:: EXERCISE BRIEF ::
The line that contains "The image size is (650, 476)." marks the start. Output it and all remaining lines exactly, through the final line of the listing.

:: RECORDED INFORMATION ::
--------------------------------

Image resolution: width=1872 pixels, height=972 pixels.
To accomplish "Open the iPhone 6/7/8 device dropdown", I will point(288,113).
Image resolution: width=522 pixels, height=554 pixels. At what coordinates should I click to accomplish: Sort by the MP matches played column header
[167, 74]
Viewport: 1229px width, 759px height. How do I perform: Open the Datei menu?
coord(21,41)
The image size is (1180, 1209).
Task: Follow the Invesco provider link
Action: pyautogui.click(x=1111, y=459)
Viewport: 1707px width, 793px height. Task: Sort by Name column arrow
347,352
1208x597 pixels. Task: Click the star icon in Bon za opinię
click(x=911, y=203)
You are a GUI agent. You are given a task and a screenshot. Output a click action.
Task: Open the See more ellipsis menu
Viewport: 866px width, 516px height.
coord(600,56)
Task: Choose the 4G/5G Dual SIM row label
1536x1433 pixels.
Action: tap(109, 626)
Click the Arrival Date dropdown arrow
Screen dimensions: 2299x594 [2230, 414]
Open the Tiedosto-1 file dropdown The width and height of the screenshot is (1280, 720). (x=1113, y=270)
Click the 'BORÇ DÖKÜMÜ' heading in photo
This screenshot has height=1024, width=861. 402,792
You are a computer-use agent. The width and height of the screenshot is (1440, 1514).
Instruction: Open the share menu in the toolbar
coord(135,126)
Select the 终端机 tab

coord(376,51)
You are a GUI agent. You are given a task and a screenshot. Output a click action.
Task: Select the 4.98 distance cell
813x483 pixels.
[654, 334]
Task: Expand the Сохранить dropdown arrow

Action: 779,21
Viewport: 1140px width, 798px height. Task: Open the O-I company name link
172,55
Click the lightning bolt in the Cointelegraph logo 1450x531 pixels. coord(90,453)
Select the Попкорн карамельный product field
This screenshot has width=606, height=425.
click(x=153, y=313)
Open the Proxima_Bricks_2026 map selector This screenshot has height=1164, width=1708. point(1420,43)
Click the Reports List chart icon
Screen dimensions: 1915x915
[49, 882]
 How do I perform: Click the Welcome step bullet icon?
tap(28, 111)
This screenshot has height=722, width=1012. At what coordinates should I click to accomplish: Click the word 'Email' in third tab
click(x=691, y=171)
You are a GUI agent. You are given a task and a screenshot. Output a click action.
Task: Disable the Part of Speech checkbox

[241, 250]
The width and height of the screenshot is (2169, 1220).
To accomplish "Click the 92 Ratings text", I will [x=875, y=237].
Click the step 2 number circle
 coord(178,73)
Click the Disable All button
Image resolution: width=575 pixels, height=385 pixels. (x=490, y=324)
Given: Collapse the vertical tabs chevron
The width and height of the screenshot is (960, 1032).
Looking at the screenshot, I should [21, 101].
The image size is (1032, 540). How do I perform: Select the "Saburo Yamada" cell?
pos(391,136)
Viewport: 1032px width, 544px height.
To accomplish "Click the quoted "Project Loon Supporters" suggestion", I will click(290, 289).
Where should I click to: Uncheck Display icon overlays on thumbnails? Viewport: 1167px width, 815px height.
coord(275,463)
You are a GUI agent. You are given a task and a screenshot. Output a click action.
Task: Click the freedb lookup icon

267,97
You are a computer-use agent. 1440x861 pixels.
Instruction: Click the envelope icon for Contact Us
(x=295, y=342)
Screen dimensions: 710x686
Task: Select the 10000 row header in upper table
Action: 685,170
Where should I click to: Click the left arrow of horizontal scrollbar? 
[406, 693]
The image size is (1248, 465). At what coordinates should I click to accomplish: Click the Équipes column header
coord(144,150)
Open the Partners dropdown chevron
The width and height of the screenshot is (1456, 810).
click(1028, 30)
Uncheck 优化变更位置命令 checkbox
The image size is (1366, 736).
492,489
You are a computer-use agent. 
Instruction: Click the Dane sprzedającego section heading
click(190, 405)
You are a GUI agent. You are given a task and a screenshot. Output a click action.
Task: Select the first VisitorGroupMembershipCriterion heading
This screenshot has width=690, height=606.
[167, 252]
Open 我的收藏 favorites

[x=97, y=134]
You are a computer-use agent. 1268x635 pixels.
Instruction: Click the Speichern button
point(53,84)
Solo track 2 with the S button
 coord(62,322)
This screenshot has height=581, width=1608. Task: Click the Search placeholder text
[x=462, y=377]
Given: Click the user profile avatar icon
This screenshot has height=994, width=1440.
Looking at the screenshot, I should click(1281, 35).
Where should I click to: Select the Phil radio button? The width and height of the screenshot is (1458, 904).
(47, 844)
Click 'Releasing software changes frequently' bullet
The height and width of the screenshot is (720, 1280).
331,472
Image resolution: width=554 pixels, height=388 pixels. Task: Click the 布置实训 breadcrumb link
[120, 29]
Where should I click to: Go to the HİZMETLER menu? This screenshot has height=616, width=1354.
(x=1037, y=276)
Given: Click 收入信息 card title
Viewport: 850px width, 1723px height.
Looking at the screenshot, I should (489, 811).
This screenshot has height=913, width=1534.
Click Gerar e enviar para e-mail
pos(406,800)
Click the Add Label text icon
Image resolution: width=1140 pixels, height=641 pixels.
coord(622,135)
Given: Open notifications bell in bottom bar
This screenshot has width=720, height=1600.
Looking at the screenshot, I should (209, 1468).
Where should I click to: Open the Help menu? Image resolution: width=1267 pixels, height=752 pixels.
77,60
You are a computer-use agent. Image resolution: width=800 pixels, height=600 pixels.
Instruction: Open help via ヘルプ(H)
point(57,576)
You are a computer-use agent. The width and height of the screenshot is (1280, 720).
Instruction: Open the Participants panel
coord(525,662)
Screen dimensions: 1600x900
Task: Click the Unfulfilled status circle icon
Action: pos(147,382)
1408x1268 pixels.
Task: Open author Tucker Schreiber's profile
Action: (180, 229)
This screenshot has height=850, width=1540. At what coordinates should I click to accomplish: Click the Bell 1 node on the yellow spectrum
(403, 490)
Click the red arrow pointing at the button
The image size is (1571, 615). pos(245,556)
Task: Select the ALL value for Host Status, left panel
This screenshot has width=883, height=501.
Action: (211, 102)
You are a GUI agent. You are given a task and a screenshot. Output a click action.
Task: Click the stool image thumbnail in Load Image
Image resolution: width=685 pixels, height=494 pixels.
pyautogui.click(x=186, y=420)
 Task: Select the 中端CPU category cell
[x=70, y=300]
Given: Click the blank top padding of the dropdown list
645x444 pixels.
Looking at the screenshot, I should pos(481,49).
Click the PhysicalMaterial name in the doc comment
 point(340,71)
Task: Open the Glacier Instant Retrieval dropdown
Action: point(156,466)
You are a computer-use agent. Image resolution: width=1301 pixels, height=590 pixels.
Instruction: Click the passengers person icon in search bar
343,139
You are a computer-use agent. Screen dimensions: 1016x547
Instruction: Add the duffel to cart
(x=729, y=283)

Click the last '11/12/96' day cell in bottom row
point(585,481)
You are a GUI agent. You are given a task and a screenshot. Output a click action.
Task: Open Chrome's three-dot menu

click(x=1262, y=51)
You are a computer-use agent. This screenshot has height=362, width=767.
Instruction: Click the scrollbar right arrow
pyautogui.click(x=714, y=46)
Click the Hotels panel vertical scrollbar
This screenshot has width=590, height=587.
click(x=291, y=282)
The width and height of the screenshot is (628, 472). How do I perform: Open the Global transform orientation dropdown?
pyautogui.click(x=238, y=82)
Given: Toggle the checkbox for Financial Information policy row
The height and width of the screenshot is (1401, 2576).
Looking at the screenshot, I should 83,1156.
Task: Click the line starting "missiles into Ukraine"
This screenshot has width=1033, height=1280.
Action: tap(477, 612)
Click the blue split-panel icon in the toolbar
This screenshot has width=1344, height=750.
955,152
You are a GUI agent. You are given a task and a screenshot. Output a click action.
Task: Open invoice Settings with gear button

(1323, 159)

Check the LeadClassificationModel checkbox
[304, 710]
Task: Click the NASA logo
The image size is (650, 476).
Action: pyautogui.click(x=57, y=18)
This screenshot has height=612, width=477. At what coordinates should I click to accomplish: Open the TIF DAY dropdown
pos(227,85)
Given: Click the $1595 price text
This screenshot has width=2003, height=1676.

--------------------------------

:: SOLVED EXERCISE ::
The image size is (650, 476).
Action: pyautogui.click(x=57, y=18)
This screenshot has height=612, width=477. At what coordinates should I click to accomplish: Open the TIF DAY dropdown
pos(227,85)
Given: Click the $1595 price text
This screenshot has width=2003, height=1676.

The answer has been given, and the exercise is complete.